Source information -
_ _ _ _ _ _ _

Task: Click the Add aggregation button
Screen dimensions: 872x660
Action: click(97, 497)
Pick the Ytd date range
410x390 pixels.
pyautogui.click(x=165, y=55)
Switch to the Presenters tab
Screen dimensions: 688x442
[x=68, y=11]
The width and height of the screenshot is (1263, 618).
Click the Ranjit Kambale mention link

_ _ _ _ _ _ _

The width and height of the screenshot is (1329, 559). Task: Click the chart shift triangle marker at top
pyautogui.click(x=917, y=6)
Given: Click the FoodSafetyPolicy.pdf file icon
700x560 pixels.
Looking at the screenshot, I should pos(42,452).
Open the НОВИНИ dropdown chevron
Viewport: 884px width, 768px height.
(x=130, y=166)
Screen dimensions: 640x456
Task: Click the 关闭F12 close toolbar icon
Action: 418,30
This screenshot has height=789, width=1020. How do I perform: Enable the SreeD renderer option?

_ _ _ _ _ _ _

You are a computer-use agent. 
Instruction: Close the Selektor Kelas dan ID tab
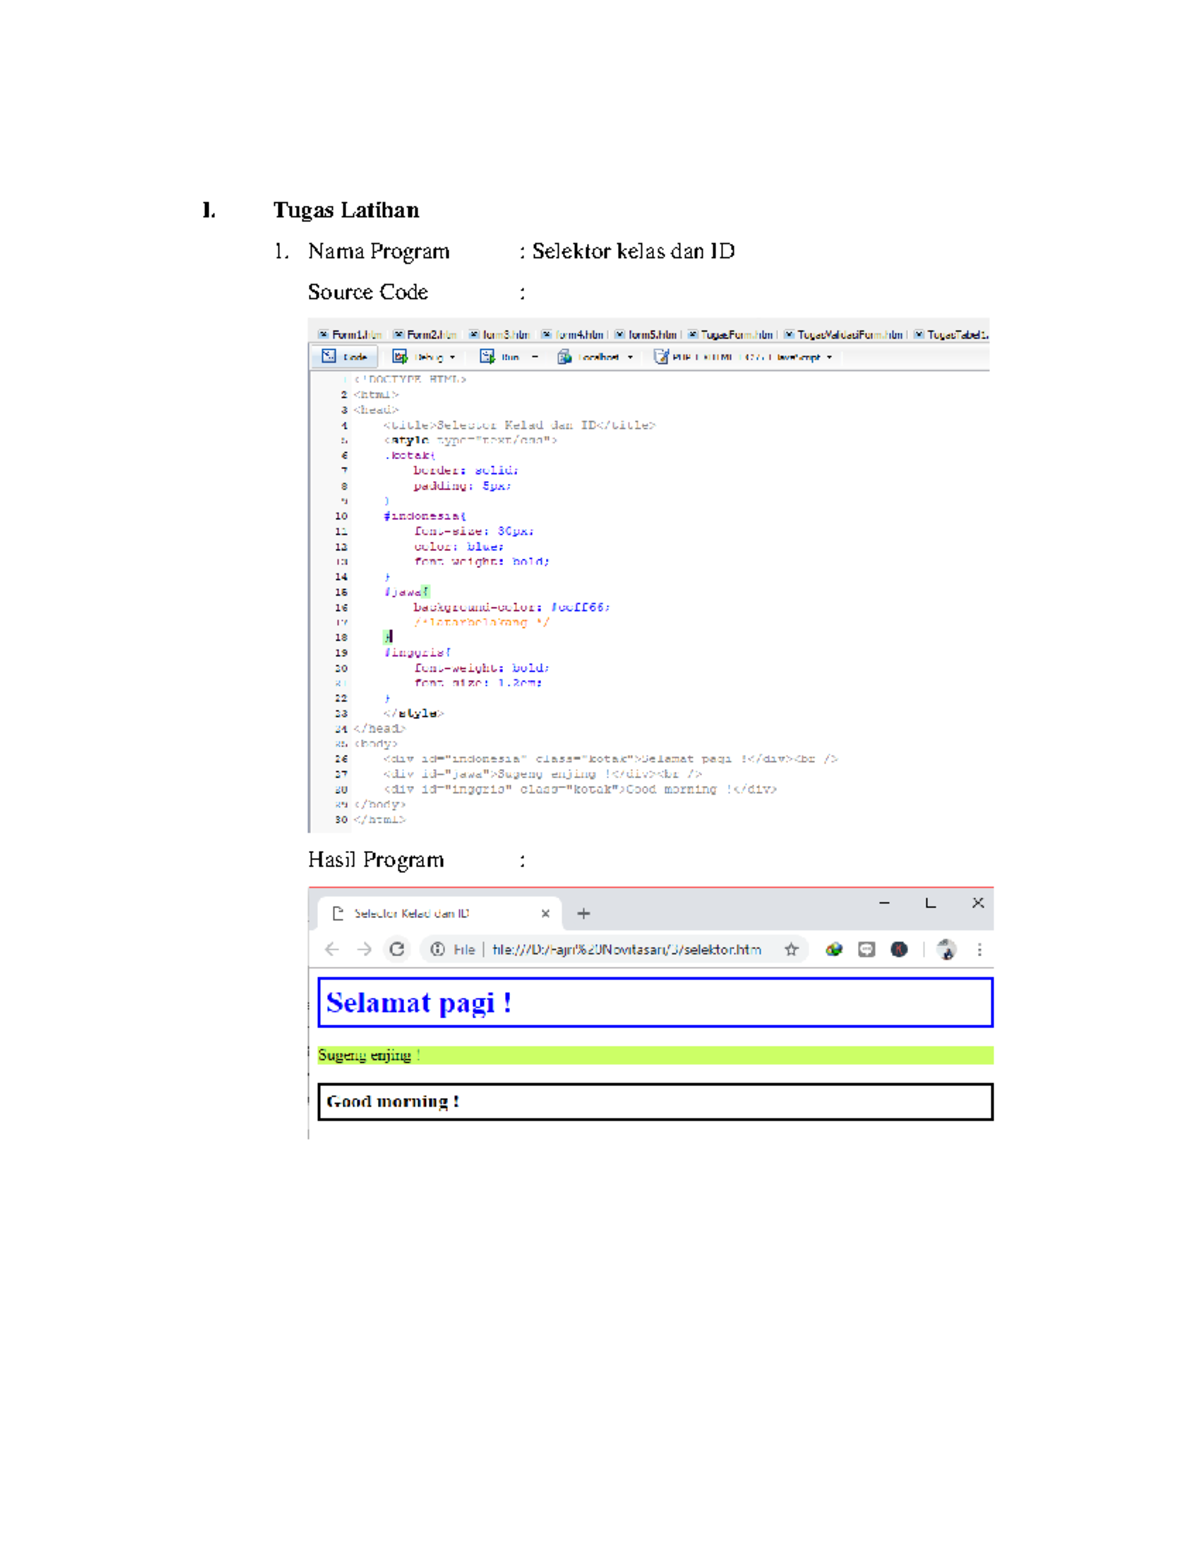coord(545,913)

_ _ _ _ _ _ _

Problem requirements -
Within the material above, transcribe exactly the lines that run from the line holding "Task: Click the Add aggregation button" through the line holding "Click the Ranjit Kambale mention link".

Written response -
Task: Click the Add aggregation button
Screen dimensions: 872x660
Action: click(97, 497)
Pick the Ytd date range
410x390 pixels.
pyautogui.click(x=165, y=55)
Switch to the Presenters tab
Screen dimensions: 688x442
[x=68, y=11]
The width and height of the screenshot is (1263, 618).
Click the Ranjit Kambale mention link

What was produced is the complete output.